IT'S not that I am letting the capitalist whim to get the better of me as I remember the one person whom I owe so much in forming the “me” that I am today.
You see, it has become a fad in business establishment to magnify dates that they know will make people spend just to recognize or acknowledge a family member, and sometimes, I am not really inclined to give in to such fancy.
Recognition must be on a daily basis, not once a year in a restaurant or a big mall. Yet, with the established media blaring and repeating announcements day after day about such “event” or non-event, what with the television putting out ads depicting a heart-tugging scene of a family, there’s no way one can’t be touched.
Still, I have always thanked God for having a father, who have gifted me with his inmost thoughts, even though Papa was really a “liberal” at heart, one who was openly critical of the Marcos martial law during that time, and proudly an active World War II veteran, who helped Americans achieve the “Philippine Independence,” even if I think otherwise.
But that’s another story.
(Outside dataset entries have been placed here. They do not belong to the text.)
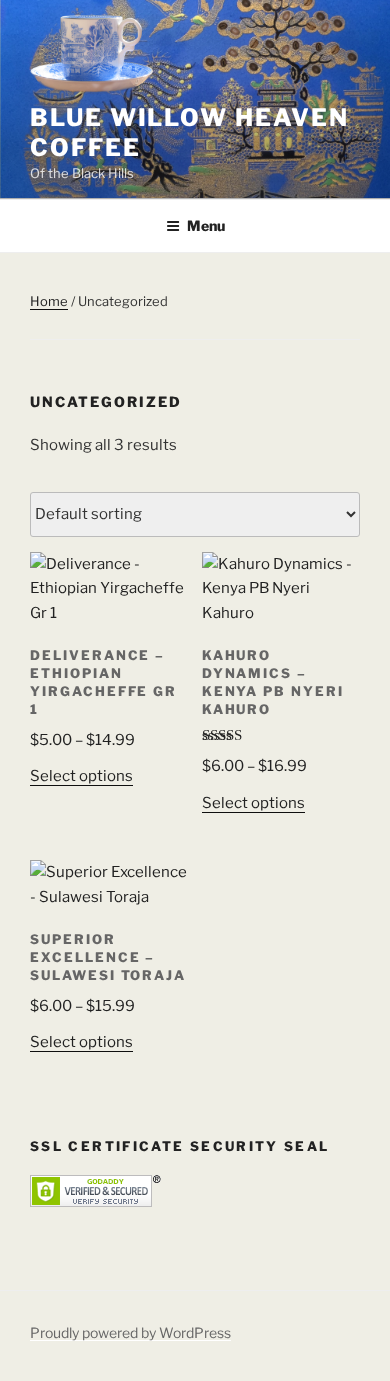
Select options (81, 776)
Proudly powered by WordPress (130, 1332)
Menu (206, 225)
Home (49, 301)
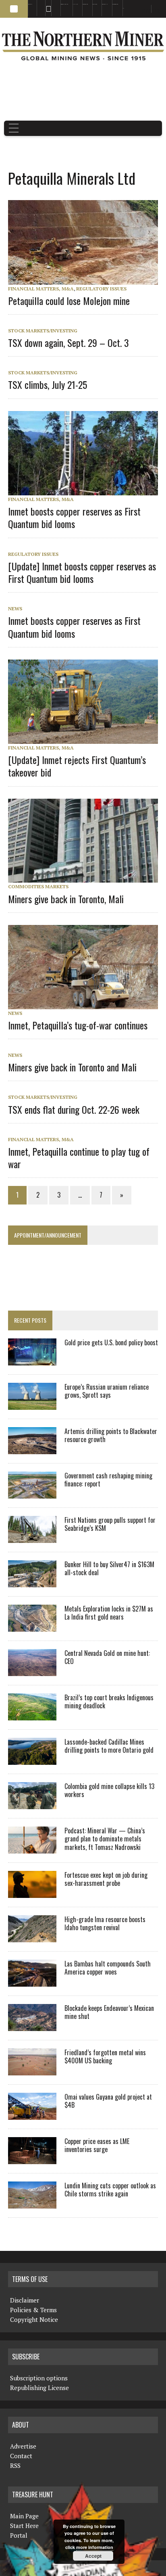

I had been equally proud of Papa, but who wouldn’t, and I’m sure he was prouder of how I have been actively doing my job, as he always seemed pleased in the early days to read about the things that I would write in our school paper, even if it made him fear for my safety.
But I will always cherish the way Papa showed his love for all of us, 11 (almost a dozen short of one) of his children whom he and Mama had to raise as “better” Christians like them. They were my “model” couple as through the years, they exerted every effort to send us all to school and teach us how to stand on our own.
As the eight among us siblings, I was considered my father’s pet in the sense that relatives would say I took after Papa’s strong political beliefs, and Papa would jokingly describe me as the “kimod sang tunga-tunga” (the youngest in the middle) as three more siblings came after me.
When I was in college and stricken with typhoid fever, everyone thought I was going to die, and even doctors had given up on me after I had become unresponsive to medications. And so my family decided to bring me home to our province after they have exhausted medical treatment and I was not showing any signs of improvement.
For almost a year, my parents took turns caring for me. I was like a baby, who had to be spoon-fed and nurtured, as I lost every sense there was of myself, and they had to make me sleep next to them.
I could not even remember now how I must have acted during those days, but what stuck in my mind was the way Papa used to cook just about any food that he thought would bring me back to my senses.
Then one day, he bought some Alimango (crabs) and cooked pancit with it, tossing in some vegetables. When I started tasting it, my palate seemed suddenly awakened, and I ate more than a plateful of what he cooked. That certainly delighted and encouraged him to the point that his countenance brightened and made him hopeful that I would survive that illness.
Indeed, after a few days it seemed miraculous for my parents to see me back to my senses until after a few more months, and I was back on my feet. My family was so happy when I regained my strength and the will power to resume my studies.
Thus, even when they felt that I was too “political” to be outspoken against the ravaged and abuses of Marcos’ minions during martial law, they were still grateful that I was on my own self again.
I have always been grateful for what my parents did to resuscitate me back to life when I was at my lowest, but more so with the way they gave me the impetus to be what I and my partner should be as parents to our children. I guess I have made them proud in that sense, wherever they may be.